» **Детали задания**
Перепишите, пожалуйста, дословно фрагмент, который начинается с первой строки пунктов и заканчивается строкой, содержащей «The height and», включая обе границы. Картинки в ответ не включайте.

» **Выбранные пункты**
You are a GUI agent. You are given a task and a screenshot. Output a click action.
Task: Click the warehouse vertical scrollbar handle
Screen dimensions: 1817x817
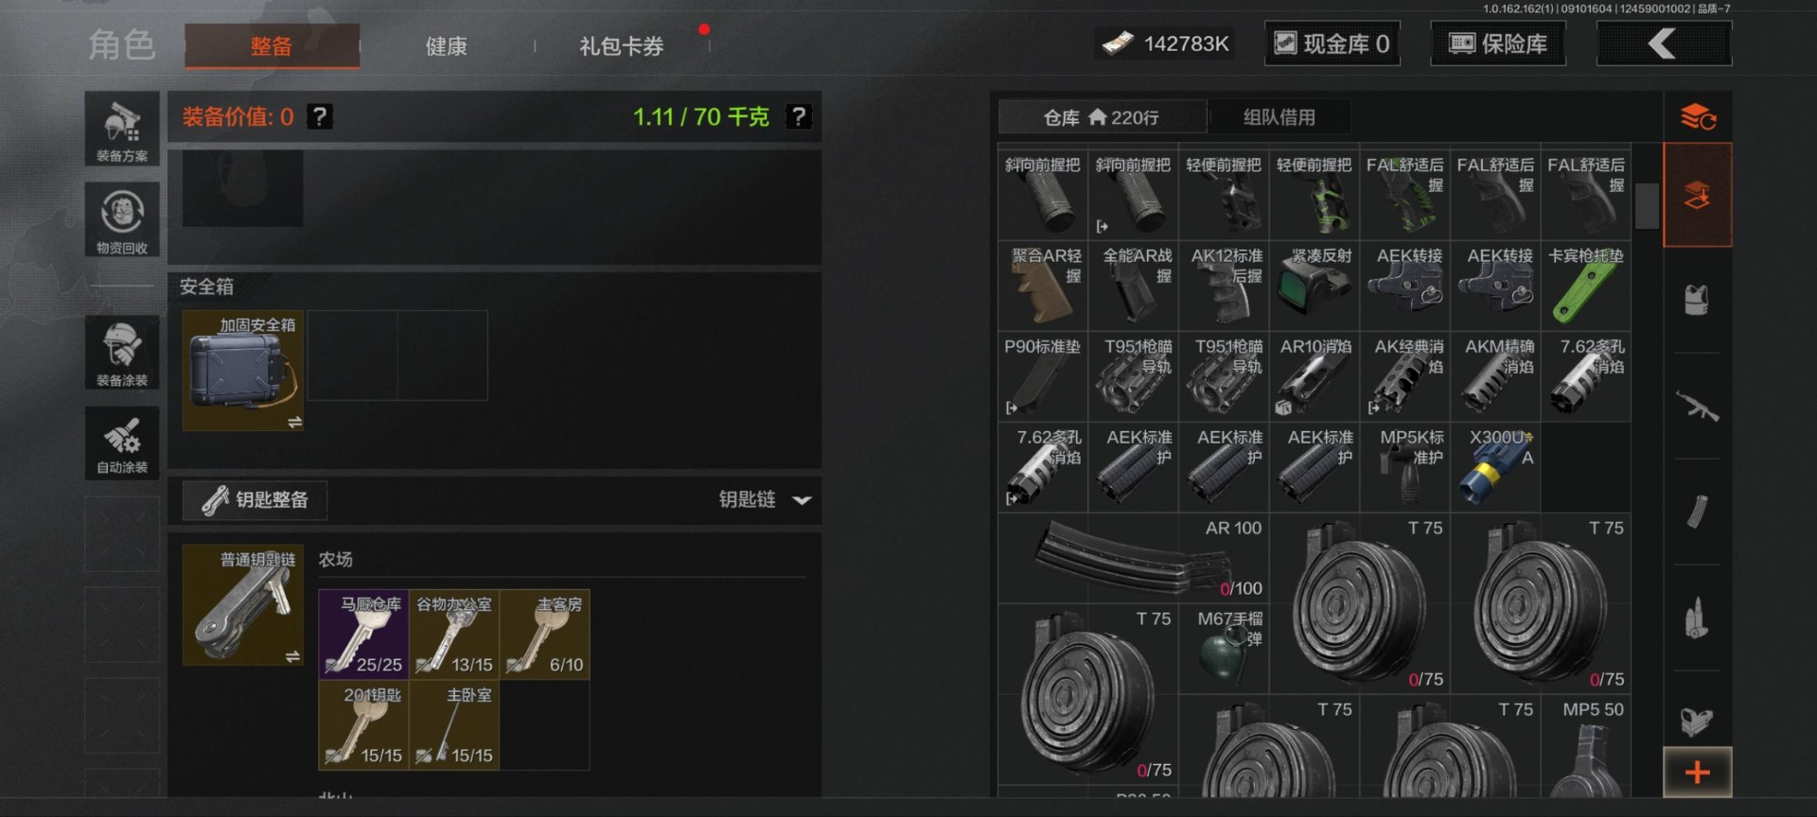pos(1647,205)
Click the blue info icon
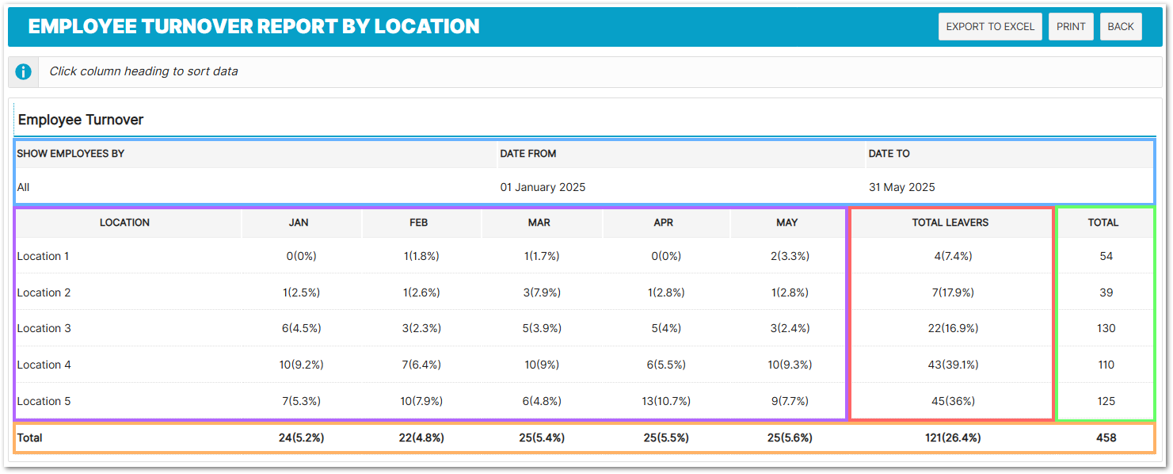The height and width of the screenshot is (474, 1173). tap(24, 71)
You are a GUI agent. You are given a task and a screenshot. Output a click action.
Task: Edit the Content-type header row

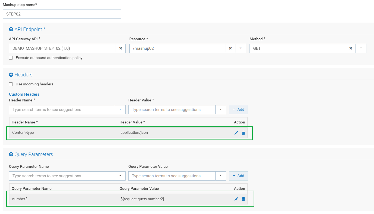tap(236, 133)
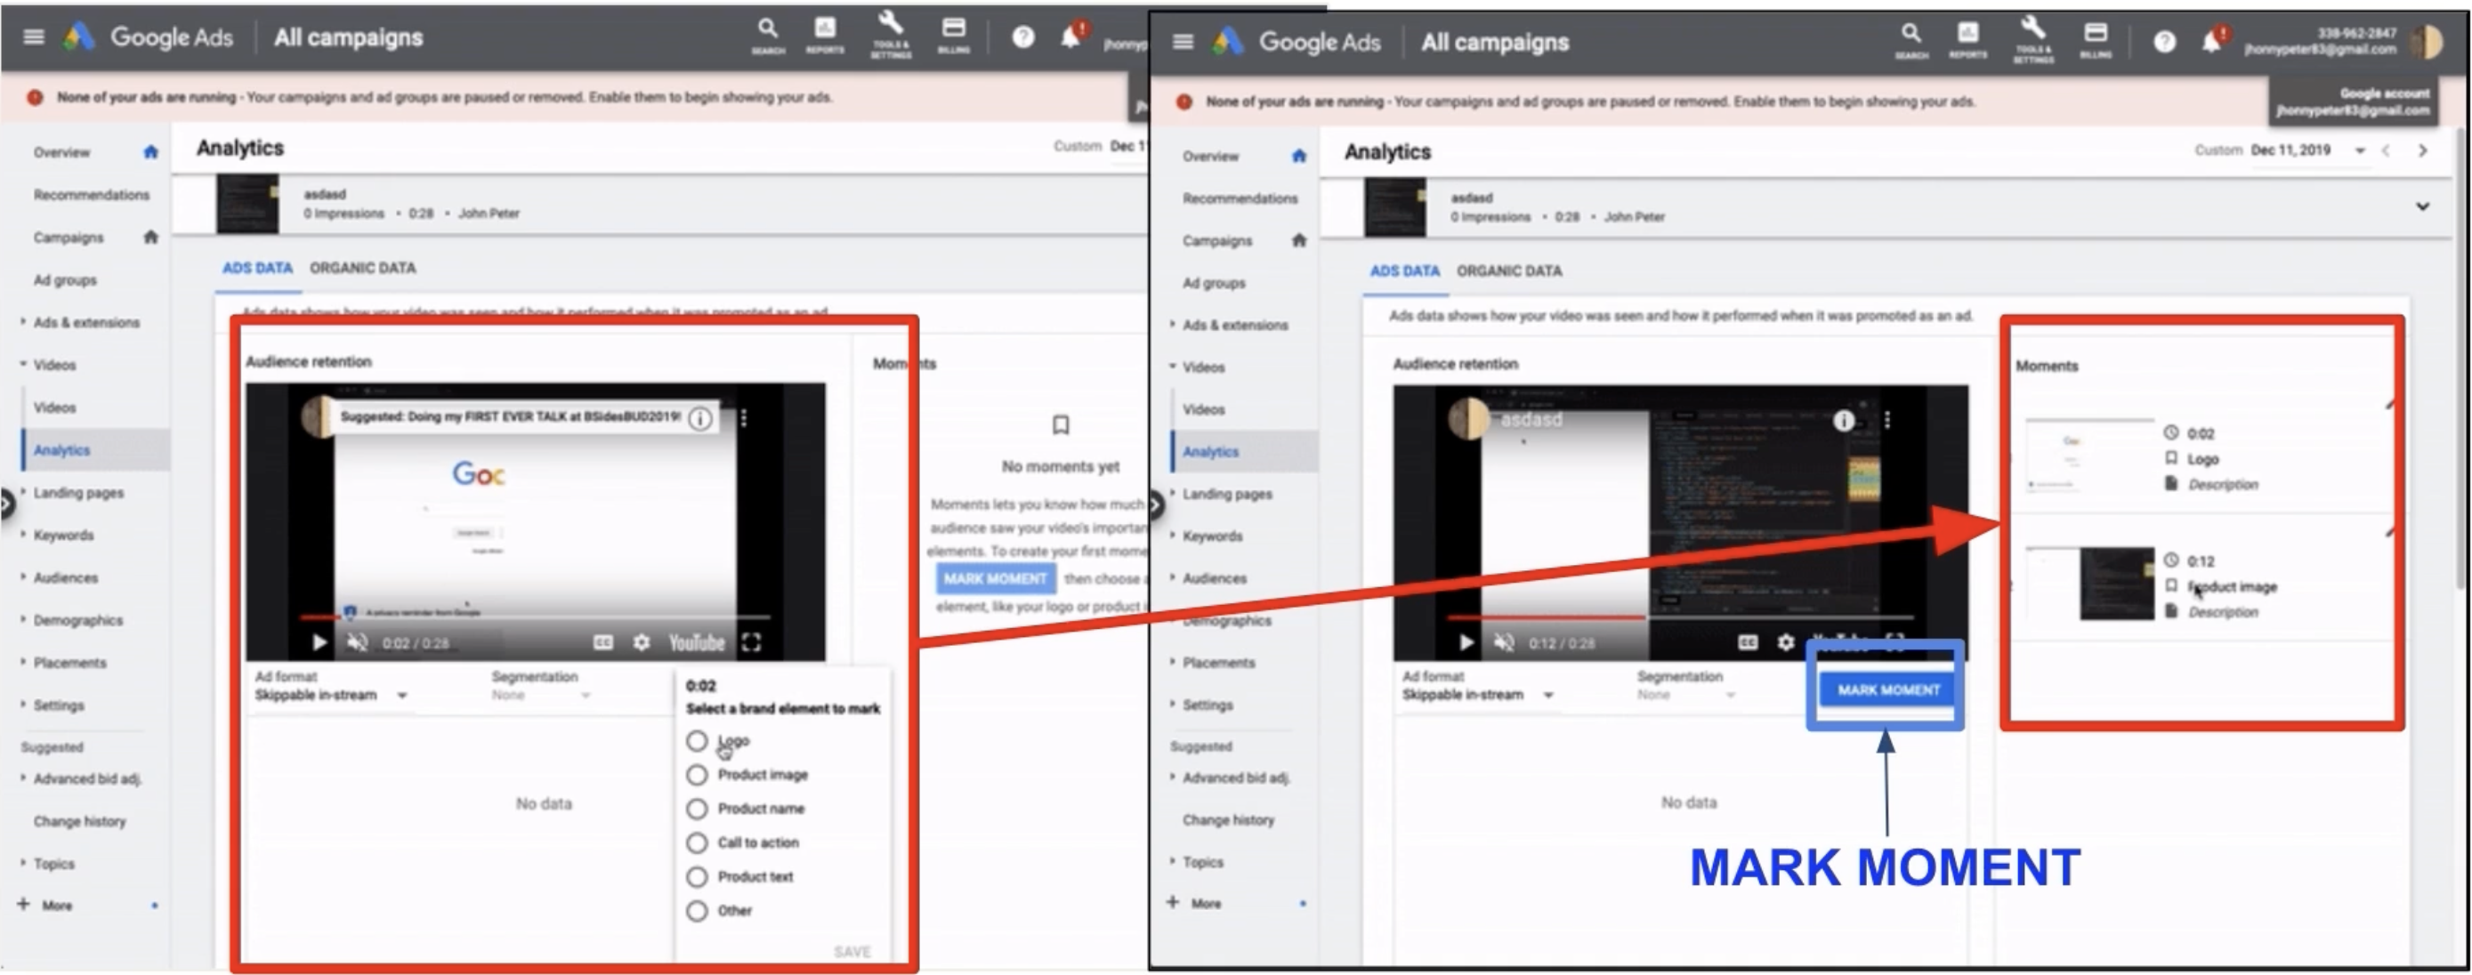Open the notifications bell in right window

[x=2211, y=41]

» **Ответ ниже**
You are a GUI agent. You are given a task and a screenshot. Output a click action.
Task: Click the warehouse vertical scrollbar handle
Screen dimensions: 1817x817
pos(1647,205)
Click the blue info icon
The height and width of the screenshot is (474, 1173). tap(24, 71)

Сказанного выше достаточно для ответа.